Use cases and examples

(Example: Setting a ping monitor) Client machines have been experiencing sporadic connection timeouts when trying to SSH into a linux server (192.168.3.10). You suspect potential packet loss or high latency somewhere in the network. For troubleshooting you choose to use MTR to check the network path when the issue occurs again (credits:https://github.com/traviscross/mtr). MTR will run from one of the impacted client's machines:

sudo threshold -c 5 -L 50 -d 192.168.3.10 -a "mtr -r -c 100 192.168.3.10 >> mtr-results.txt" -p

The above example sets a simple ping monitor against (-d) 192.168.3.10. If the host fails to respond to 5 consecutive pings (-c) OR if the average latency of the 5 pings exceed 50ms (-L), the MTR tool will execute with its own arguments (-a), etc.

(Example: Setting a TCP handshake monitor) After troubleshooting some application issues, you noticed that you are getting occasional connection timeouts between your app server and database, "mydb.organization.org" (SQL/TCP 1433). You want to determine if this problem is due to a network issue or perhaps something higher up the stack. A packet capture with tcpdump may be appropriate at the next occurence of the issue (credits:http://www.tcpdump.org/):

sudo threshold -c 6 -d mydb.organization.org -P 1433 -a "tcpdump -i eth0 host mydb.organization.org -c 10 -w db_capture.pcap" -p

The above example will continually monitor TCP handshakes with mydb.organization.org. Aside from default values used, if this destination fails to respond to 6 consecutive handshake attempts (-c) on TCP port 1433 (-P) then a tcpdump packet capture will run and export results to a wireshark-readable file (-a).

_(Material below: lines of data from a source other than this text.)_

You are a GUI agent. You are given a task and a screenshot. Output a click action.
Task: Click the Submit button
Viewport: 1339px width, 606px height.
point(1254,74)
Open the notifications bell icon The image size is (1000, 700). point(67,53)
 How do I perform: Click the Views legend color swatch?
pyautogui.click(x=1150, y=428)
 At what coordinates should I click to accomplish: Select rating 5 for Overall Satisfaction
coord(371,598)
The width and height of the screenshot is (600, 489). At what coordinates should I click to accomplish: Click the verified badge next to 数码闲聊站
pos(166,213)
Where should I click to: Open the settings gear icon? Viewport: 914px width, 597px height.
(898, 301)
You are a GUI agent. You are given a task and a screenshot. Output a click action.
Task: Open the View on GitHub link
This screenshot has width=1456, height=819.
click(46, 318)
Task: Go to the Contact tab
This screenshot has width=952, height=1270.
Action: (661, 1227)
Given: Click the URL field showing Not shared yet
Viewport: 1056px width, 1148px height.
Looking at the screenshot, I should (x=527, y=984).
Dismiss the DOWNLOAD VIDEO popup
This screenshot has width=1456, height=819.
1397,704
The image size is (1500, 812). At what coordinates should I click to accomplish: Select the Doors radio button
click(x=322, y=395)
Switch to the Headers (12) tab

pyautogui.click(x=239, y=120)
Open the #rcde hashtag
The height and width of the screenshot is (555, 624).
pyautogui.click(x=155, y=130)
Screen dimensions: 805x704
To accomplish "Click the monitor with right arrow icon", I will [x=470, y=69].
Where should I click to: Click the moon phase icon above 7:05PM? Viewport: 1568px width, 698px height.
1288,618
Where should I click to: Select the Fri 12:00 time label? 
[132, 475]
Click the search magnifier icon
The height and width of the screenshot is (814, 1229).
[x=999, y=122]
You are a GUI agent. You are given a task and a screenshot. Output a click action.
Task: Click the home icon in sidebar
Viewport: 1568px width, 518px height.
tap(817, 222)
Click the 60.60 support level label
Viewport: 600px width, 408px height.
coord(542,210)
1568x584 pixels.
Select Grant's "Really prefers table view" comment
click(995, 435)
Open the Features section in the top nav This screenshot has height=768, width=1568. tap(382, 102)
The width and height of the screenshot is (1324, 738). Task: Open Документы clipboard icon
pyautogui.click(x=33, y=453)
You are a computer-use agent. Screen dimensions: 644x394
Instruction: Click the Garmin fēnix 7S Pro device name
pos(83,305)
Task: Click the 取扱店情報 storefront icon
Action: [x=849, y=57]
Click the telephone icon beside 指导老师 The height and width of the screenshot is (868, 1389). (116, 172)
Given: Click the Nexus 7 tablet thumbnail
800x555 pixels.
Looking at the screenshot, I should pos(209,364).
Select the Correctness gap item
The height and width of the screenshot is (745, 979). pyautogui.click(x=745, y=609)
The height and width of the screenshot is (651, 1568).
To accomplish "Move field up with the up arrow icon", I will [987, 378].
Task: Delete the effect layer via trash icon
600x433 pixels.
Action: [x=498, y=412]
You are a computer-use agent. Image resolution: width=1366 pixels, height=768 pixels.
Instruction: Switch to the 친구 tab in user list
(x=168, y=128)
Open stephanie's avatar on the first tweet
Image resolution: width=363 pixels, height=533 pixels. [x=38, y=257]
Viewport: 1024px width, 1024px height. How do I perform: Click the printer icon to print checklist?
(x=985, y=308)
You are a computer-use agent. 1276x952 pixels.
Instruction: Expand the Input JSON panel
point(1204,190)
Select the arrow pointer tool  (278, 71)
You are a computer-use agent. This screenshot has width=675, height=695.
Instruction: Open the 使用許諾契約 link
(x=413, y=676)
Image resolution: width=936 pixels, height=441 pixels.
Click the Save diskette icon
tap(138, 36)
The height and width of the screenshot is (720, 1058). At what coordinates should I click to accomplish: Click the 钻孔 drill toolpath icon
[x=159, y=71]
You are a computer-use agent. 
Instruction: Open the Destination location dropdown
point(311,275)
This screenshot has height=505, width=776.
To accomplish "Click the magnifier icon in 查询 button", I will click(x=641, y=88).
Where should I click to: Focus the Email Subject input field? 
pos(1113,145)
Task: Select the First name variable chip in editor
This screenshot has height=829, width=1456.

Note that setting the -P argument here is the only factor that tells threshold to use TCP handshakes instead of pings

(Example: Setting an HTTP/HTTPS file transfer monitor) You noticed that when downloading content from your webserver to your workstation, it sometimes takes longer than expected. From your particular network it usually takes about 5 minutes to complete a 100MB, but lately this is less frequently the case.

Since previous ping and TCP-handshake monitors have come back clean, you decided that using a HTTP file transfer monitor in conjunction with an iperf3 test (the action) would be appropriate here. The iperf3 test will give you an idea of the raw throughput capabilities of your network the next time the issue occurs (credits: https://iperf.fr/iperf-download.php)

sudo threshold -d http://mywebserver.com/some/100MBfile.zip -t 300 -b 10 -a "iperf3 -c mywebserver.com -time 300 --logfile iperf3-results.txt" -p

Aside from default values, the above monitor will download a "100MBfile.zip" file from mywebserver.com. The download must complete in 5min or 300 seconds (-t). If this time is exceeded, the iperf3 action will be taken (-a). The interval between downloads is every 10 seconds (-b).

Note that threshold will know that it should use downloads as monitor rather than ping and TCP handshakes since you have prefixed the host with http://, telling it that it's monitoring a webserver.


Tips for successful monitoring

1) Make sure monitors will not fail immediately upon starting them. For example, make sure you can actually ping example.com before setting up a monitor against it

2) If you use system variables (ie. $HOME), be sure to enclose the action in double quotes ("") and escape the variable (ie. \$HOME)

3) Don't make the monitors too aggressive. There is a good chance they will fail based on a false alarm

4) Don't make the monitors too tolerant. You could miss critical events. To balance too aggressive vs. too tolerant, research and understand as much about the issue as you can prior to configuring a monitor.

5) Consider setting up multiple types of monitoring against one destination, with multiple criteria, settings and actions (followup analysis). This is helpful when you don't know which layer an issue is happening at.

6) Match appropriate actions with appropriate monitors. For example, it may make more sense to run a MTR as a followup action to a ping monitor, compared to running an iperf3 test as an action, etc. Conversely, it may make more sense to run an iperf3 test as the followup action to an HTTP file transfer monitor.

7) Your actions should have self-contained limits. For example, you might want to specify a max filesize of 10MB on pcaps, or a timelimit on iperf3 test, etc. These limits help reduce overall consumption and load on your system when you're away.


Threshold Logging

You can specify the path that you want threshold to log information about jobs by using the -o flag. Logging contains information such as when jobs started, when and if they failed, or if they were stopped by a user. This log tells you what happen to threshold jobs NOT the subsequent actions that were executed. If you want the output and results of actions, you will need to define those output parameters within the action itself.

Logging is helpful with all monitors, but especially the HTTP/HTTPs monitor. Not only will it tell you if a download failed to complete within a given timeout (-t), it will also log whether the download failed due to a particular HTTP/HTTPs error response code or if there was a TCP connection error.